2013-05-27 Thread Roman Chyla (JIRA)

[ 
https://issues.apache.org/jira/browse/LUCENE-5014?page=com.atlassian.jira.plugin.system.issuetabpanels:comment-tabpanelfocusedCommentId=13667908#comment-13667908
 ] 

Roman Chyla edited comment on LUCENE-5014 at 5/27/13 7:04 PM:
--

Hi David,
In practical terms ANTLR can do exactly the same thing as PEG (ie lookahead, 
backtracking,memoization) - see this 
http://stackoverflow.com/questions/8816759/ll-versus-peg-parsers-what-is-the-difference

But it is also capable of doing more things than PEG (ie. better error recovery 
- PEG parser needs to parse the whole tree before it discovers an error; then 
the error recovery is not the same thing)

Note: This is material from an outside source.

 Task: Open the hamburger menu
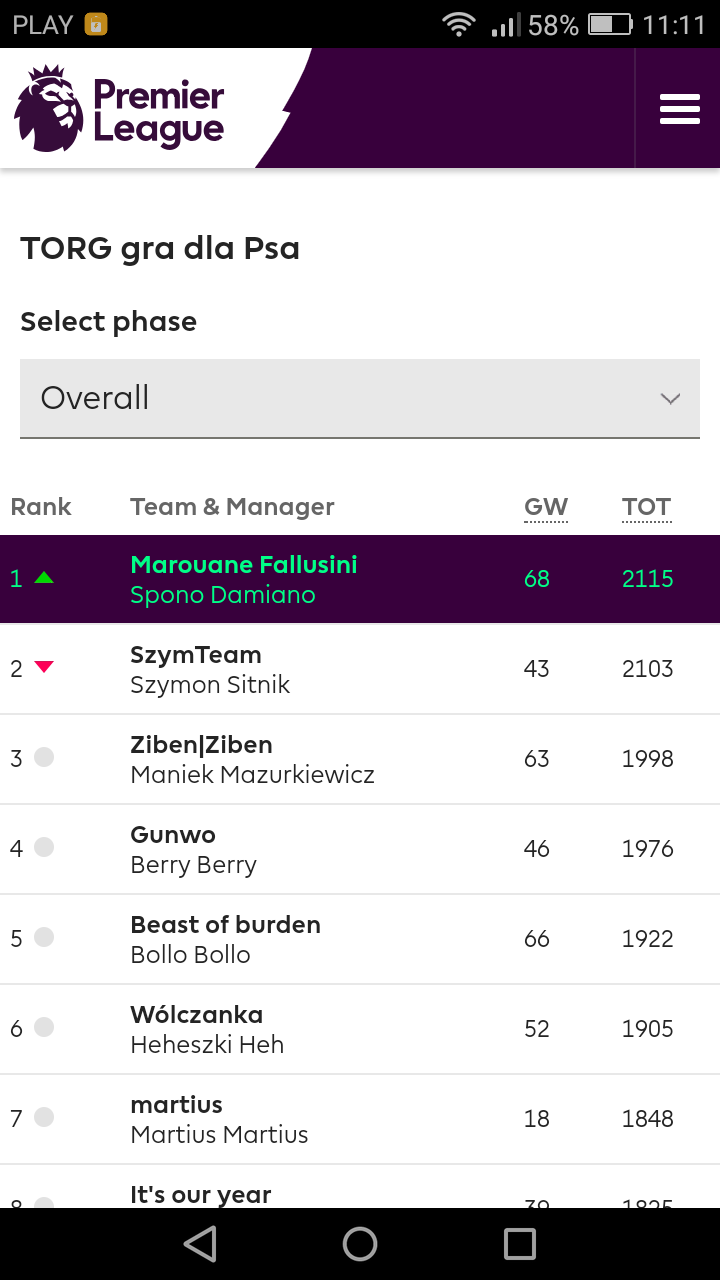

PEG's can be easier *especially* because of the first-choice operator; in fact 
at times I wished that ANTLR just chose the first available option (well, it 
does, but it reports and error and I didn't want to have grammar with errors). 
So, in CFGANTLR world, ambiguity is solved using syntactic predicates 
(lookahead) -- so far, this has been a theoretical, here are few more points:

Grammar vs code
===

I looked at the presentation and the parser contains the operator precedence, 
however there it is spread across several screens of java code, i find the 
following much more readable

{code}
mainQ : 
  clauseOr+ EOF
  ;
  
clauseOr
  : clauseAnd (or clauseAnd )*
  ;

clauseAnd
  : clauseNot  (and clauseNot)*
  ; 
{code}
  
It is essentially the same thing, but it is independent of the Java and I can 
see it on few lines - and extend it adding few more lines. The patch I wrote 
makes the handling of separate grammar and generated code seamless. So the 2/3 
advantages of PEG over ANTLR disappear.


Syntax vs semantics (business logic)


The example from the presentation needs to be much more involved if it is to be 
used in the real life. Consider this query:

{noformat}
dog NEAR cat
{noformat}

This is going to work only in the simplest case, where each term is a single 
TermQuery. Yet if there was a synonym expansion (where would it go inside the 
PEG parser, is one question) - the parser needs to *rewrite* the query 

something like:

{noformat}
(dog|canin) NEAR cat -- (dog NEAR cat) OR (canin NEAR cat)
{noformat}

So, there you get the 'spaghetti problem' - in the example presented, the logic 
that rewrites the query must reside in the same place as the query parsing. 
That is not an improvement IMO, it is the same thing as the old Lucene parsers 
written in JavaCC which are very difficult to extend or debug

I think I'll add a new grammar with the proximity operators so that you can see 
how easy it is to solve the same situation with ANTLR (but you will need to 
read the patch this time ;)) btw. the patch is big because i included the html 
with SVG charts of the generated parse trees and one Excel file (that one helps 
in writing unittest for the grammar)


Developer vs user experience


I think PEG definitely looks simpler to developers (in the presented example) 
and its main advantage is the first-choice operator. But since ANTLR can do the 
same and it has programming language independent grammar, it can do the same 
job. The difference may be in maturity of the project, tools available (ie 
debuggers) - and of course implementation (see the link above for details)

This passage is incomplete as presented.